**Exercise objective:** Scale the lines from the start of the records through the line with "will click(x=282, y=284)." by writing them out again, requests included, with every coordinate in the answers multiplied by 2.55 and rounded to a whole number, halves rounded up.

>> start Input rows

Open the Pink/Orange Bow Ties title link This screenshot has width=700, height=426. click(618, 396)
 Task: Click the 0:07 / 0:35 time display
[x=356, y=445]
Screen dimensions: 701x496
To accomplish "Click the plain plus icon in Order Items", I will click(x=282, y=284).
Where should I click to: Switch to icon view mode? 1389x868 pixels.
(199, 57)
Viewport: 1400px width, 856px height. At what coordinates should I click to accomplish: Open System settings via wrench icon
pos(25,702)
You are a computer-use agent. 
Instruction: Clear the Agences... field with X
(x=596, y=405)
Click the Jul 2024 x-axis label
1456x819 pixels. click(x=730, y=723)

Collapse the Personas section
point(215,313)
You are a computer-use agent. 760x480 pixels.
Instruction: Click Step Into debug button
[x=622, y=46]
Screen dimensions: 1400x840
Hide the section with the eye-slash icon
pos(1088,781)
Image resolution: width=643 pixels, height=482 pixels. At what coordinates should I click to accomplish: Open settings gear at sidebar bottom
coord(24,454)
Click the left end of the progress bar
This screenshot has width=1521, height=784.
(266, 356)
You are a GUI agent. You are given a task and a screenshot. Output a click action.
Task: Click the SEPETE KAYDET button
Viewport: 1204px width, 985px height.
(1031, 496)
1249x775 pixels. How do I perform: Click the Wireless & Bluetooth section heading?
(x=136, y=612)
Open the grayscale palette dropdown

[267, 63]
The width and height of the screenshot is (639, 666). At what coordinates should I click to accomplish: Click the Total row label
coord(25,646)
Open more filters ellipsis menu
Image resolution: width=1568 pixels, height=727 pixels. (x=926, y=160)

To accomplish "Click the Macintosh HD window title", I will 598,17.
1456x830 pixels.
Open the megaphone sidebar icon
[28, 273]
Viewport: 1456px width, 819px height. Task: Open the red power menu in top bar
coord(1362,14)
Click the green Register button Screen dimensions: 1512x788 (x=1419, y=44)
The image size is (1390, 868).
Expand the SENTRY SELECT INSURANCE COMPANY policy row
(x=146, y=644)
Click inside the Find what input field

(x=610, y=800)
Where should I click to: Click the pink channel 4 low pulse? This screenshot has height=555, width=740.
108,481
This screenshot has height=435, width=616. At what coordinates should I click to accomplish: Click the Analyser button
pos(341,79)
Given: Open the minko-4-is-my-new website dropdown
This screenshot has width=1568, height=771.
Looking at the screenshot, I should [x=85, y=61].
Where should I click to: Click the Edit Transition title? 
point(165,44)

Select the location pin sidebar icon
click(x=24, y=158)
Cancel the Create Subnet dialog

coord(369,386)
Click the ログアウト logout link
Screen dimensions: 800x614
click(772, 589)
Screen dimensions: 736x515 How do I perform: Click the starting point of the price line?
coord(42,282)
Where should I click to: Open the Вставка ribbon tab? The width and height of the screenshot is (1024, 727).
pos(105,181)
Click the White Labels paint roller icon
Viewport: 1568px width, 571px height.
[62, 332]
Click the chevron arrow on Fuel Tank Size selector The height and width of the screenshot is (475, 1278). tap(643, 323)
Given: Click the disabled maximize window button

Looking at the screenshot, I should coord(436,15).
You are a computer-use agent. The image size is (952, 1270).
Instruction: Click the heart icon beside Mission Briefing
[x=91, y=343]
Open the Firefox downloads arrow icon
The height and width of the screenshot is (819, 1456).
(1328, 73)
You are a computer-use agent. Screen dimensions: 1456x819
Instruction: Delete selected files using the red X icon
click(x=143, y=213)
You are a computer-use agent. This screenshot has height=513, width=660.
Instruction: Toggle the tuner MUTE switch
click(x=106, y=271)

>> end Input rows

**Exercise output:**
Open the Pink/Orange Bow Ties title link This screenshot has width=700, height=426. click(1576, 1010)
 Task: Click the 0:07 / 0:35 time display
[x=908, y=1135]
Screen dimensions: 701x496
To accomplish "Click the plain plus icon in Order Items", I will click(x=719, y=724).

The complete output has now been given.